**INSTRUCTIONS TO FOLLOW**
Read the data below line by line and copy each one with "Configure" in it.

**DATA SUPPLIED**

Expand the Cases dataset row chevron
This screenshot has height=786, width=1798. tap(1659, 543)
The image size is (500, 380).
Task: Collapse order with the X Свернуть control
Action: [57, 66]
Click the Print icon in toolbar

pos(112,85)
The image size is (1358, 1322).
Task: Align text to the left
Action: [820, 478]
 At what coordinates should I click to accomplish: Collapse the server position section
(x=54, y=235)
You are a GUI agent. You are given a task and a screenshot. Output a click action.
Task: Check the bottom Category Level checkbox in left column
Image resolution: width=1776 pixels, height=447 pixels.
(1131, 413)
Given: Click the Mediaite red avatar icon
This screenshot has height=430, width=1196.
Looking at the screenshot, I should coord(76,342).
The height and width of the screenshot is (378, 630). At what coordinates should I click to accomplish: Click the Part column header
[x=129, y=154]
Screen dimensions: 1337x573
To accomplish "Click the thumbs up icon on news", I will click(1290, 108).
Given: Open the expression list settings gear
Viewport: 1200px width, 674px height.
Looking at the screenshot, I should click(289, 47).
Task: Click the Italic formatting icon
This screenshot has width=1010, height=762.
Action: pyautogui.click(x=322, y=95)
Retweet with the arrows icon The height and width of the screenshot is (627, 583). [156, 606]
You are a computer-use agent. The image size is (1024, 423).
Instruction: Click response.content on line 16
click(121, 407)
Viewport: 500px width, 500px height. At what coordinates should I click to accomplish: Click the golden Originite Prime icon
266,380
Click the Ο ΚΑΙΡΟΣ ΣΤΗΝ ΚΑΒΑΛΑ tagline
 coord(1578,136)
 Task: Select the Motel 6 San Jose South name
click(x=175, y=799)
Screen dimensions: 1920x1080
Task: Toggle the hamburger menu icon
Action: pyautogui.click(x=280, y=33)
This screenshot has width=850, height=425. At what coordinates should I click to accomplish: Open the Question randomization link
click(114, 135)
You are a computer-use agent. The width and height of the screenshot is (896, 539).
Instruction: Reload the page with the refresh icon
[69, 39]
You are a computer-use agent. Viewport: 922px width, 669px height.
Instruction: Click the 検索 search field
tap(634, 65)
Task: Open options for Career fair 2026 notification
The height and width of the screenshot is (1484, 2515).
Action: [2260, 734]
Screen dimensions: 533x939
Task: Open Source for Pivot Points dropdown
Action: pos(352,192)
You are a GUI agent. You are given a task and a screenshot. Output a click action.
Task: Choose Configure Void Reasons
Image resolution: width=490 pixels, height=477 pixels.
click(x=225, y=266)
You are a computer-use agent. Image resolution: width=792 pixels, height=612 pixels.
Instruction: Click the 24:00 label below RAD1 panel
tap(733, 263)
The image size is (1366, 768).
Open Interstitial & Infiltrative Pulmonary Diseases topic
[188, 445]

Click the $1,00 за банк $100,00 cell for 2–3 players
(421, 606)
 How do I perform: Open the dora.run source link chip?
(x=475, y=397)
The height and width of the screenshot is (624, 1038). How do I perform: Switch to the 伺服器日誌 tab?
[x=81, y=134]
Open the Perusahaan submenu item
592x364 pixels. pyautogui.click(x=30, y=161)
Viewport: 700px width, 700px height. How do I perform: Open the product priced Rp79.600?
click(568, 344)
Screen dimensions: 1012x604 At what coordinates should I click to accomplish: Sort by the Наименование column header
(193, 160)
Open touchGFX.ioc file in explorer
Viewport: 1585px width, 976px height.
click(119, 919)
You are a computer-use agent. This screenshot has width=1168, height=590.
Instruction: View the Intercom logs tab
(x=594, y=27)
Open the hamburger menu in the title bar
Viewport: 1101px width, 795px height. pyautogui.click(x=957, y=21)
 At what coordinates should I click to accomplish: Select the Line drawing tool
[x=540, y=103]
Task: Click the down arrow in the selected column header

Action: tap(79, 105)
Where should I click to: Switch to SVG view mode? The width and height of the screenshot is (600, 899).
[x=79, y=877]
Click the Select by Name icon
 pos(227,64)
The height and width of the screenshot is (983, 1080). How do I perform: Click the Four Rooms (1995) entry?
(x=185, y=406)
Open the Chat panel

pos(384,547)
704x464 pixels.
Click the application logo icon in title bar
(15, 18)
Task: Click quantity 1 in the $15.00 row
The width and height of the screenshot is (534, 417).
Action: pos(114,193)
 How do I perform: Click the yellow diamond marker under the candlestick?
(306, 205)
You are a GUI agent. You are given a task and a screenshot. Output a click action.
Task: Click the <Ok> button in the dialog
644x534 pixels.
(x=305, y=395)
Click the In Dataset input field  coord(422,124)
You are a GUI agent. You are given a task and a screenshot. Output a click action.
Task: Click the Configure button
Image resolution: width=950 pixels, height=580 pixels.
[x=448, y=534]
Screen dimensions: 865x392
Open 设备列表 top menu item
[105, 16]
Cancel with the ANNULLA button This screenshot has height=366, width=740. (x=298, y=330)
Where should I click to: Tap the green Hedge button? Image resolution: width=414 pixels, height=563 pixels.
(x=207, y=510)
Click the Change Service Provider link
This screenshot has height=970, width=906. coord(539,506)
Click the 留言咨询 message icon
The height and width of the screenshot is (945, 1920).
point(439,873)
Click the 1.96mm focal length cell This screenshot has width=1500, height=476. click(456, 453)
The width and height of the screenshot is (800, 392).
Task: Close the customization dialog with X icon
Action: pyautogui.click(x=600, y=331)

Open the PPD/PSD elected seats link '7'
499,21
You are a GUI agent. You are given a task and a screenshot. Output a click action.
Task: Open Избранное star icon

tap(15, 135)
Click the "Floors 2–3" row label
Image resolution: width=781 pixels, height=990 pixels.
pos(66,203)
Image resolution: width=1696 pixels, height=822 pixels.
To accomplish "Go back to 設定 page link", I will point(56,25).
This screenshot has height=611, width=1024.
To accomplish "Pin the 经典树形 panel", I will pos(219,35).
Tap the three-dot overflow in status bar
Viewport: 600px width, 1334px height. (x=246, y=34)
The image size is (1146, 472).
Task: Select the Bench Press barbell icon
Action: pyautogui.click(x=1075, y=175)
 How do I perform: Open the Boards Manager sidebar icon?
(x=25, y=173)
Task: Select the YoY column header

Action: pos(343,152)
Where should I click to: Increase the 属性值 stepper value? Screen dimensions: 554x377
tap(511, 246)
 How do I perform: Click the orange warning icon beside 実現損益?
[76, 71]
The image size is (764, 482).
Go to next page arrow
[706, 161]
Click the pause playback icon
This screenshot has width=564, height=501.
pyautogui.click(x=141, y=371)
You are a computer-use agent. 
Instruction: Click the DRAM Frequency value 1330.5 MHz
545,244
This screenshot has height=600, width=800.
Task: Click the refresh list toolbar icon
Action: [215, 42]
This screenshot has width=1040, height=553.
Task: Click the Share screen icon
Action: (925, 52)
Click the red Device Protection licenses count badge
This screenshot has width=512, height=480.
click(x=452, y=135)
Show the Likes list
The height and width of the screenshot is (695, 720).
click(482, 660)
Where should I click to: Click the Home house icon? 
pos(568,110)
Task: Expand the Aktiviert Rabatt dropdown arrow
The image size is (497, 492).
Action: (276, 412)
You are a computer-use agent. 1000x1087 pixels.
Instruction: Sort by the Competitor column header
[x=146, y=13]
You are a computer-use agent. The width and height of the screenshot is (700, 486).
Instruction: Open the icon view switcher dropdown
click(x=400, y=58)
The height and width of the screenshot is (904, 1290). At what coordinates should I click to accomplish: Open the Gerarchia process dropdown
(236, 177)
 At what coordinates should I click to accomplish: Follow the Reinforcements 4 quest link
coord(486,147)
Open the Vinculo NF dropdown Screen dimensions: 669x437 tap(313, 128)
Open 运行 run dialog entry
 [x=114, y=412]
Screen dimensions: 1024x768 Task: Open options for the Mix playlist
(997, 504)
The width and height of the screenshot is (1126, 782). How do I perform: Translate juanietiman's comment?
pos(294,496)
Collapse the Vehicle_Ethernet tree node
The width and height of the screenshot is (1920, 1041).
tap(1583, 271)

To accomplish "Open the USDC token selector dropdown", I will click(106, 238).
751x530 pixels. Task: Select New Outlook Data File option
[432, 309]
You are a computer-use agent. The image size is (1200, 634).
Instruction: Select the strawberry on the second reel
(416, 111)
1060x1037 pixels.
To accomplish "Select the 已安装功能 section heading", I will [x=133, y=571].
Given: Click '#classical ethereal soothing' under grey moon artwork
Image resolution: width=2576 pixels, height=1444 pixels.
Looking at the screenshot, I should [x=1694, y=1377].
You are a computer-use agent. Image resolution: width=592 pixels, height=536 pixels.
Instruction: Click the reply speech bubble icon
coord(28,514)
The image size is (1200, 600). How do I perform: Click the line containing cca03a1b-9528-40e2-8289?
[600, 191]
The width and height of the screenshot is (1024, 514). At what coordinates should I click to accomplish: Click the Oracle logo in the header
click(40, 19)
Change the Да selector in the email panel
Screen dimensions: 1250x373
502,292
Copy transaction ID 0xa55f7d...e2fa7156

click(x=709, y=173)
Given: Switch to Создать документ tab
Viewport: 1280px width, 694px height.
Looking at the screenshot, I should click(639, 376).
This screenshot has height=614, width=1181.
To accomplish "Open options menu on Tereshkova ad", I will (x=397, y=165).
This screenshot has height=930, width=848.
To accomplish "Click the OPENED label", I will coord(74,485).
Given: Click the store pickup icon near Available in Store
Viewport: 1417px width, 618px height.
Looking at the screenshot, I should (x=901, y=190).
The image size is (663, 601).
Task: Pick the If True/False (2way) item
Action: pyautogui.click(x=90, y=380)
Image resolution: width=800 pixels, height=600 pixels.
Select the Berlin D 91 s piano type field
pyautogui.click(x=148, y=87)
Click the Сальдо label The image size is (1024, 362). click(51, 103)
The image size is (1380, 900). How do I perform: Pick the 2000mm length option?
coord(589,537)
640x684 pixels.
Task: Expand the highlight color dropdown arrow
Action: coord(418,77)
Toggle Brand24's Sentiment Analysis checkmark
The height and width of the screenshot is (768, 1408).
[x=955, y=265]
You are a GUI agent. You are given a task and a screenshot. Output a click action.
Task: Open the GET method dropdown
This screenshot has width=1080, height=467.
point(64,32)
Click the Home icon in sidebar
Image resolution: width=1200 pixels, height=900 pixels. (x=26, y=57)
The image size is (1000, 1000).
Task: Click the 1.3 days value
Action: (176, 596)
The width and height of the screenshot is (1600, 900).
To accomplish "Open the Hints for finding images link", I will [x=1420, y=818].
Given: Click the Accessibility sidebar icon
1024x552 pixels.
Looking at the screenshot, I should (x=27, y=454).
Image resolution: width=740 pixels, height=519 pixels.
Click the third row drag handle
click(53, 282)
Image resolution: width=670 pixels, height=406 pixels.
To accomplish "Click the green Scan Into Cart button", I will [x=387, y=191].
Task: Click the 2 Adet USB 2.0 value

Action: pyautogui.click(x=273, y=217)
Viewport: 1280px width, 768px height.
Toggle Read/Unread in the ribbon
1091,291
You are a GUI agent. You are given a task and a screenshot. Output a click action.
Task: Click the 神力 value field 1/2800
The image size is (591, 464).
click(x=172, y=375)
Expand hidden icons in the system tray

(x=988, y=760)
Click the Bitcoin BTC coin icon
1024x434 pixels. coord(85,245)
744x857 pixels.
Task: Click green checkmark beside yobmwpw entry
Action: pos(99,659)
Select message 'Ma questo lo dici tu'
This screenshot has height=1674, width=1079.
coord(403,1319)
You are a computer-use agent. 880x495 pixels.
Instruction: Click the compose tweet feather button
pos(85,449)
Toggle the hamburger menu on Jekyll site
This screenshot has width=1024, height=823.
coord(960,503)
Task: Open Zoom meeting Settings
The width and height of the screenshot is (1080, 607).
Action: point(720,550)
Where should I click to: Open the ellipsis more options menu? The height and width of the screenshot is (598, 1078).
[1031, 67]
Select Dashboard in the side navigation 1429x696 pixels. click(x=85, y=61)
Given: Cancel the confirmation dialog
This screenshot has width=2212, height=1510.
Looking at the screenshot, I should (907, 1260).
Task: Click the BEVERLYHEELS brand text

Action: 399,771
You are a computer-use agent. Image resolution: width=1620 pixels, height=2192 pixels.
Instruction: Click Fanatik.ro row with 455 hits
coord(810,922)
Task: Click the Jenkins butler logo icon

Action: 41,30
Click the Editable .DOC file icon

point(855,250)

**RESULT**
Task: Choose Configure Void Reasons
Task: Click the Configure button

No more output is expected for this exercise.